_Activity_
Your reply should consist only of the lines from the one holding "You are a computer-use" to the last line of the data below, written out exactly and without pictures.

Top of Exercise data

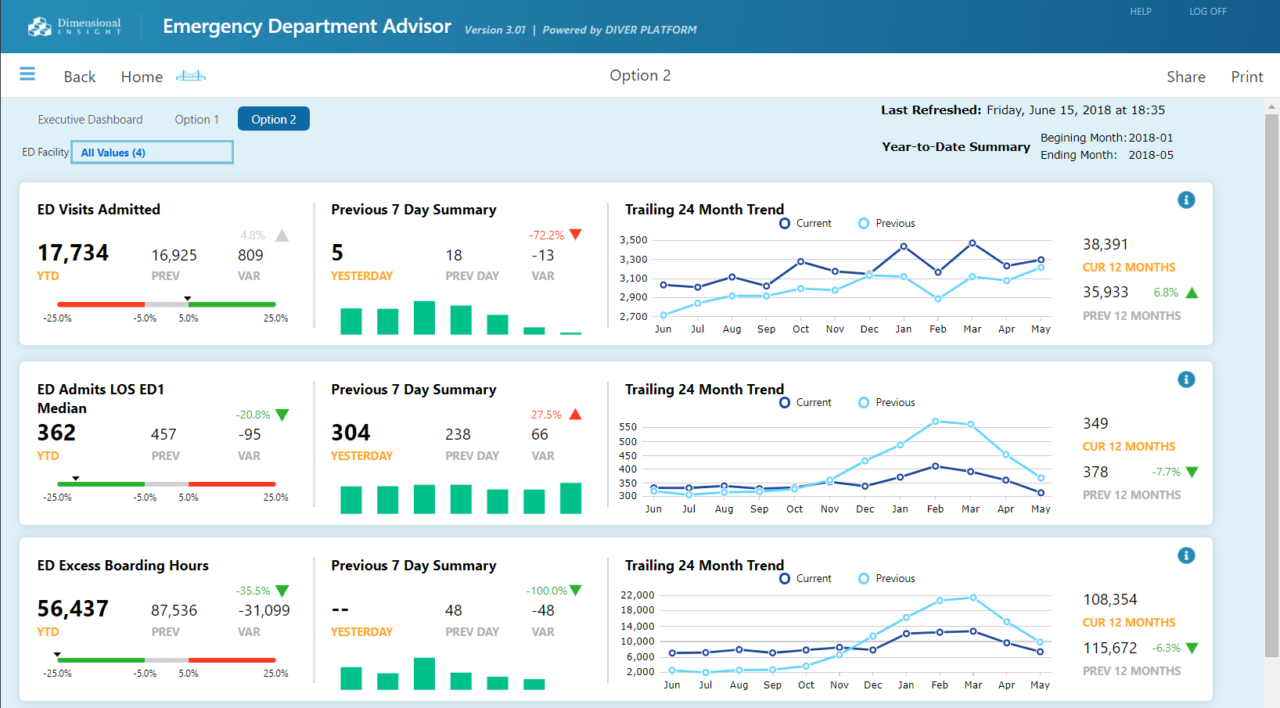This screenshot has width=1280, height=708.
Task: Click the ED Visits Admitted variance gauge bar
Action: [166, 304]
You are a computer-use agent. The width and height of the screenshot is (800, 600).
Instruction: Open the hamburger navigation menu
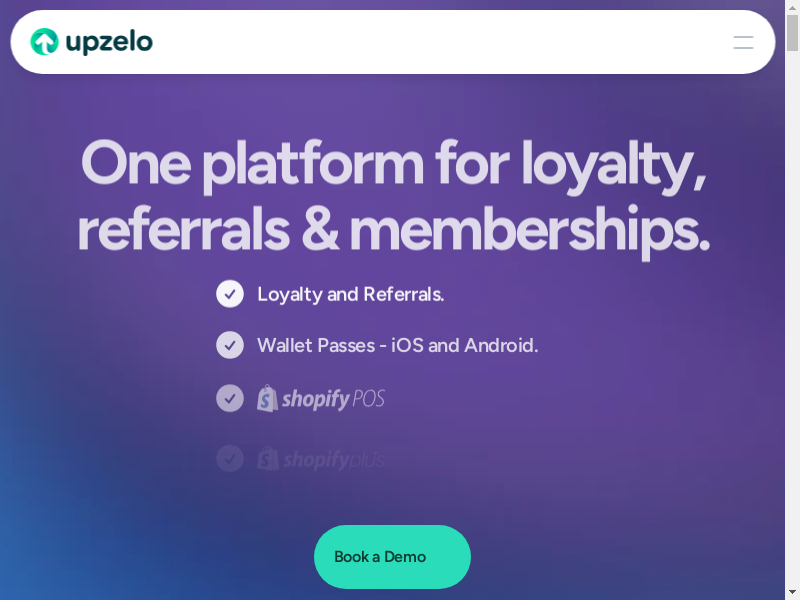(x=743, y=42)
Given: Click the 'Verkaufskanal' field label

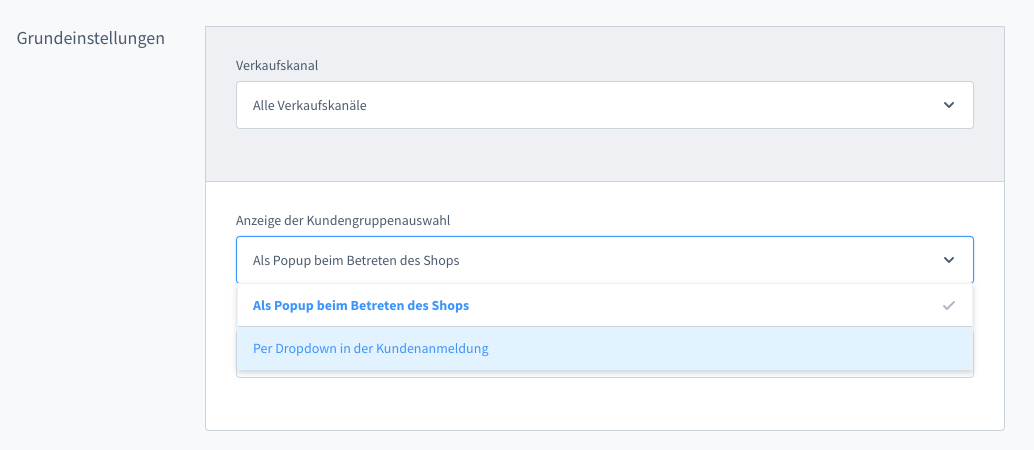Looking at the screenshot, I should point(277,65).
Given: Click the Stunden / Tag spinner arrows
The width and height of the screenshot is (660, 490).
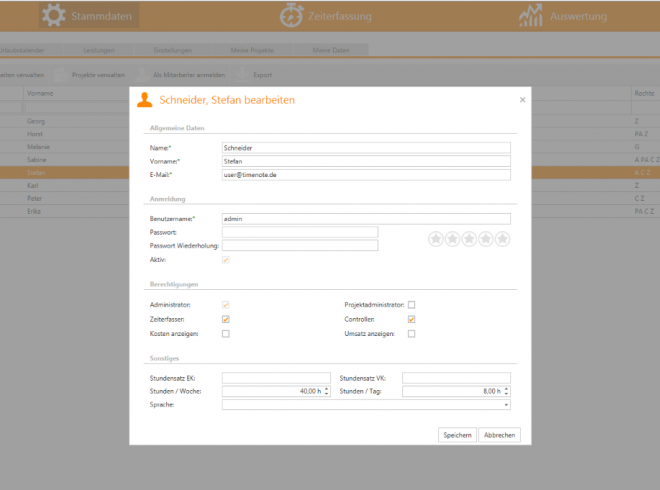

Bottom of Exercise data

_Task output_
You are a computer-use agent. The width and height of the screenshot is (800, 600).
Instruction: Open the hamburger navigation menu
(x=743, y=42)
Given: Click the 'Verkaufskanal' field label

Looking at the screenshot, I should point(277,65).
Given: Click the Stunden / Tag spinner arrows
The width and height of the screenshot is (660, 490).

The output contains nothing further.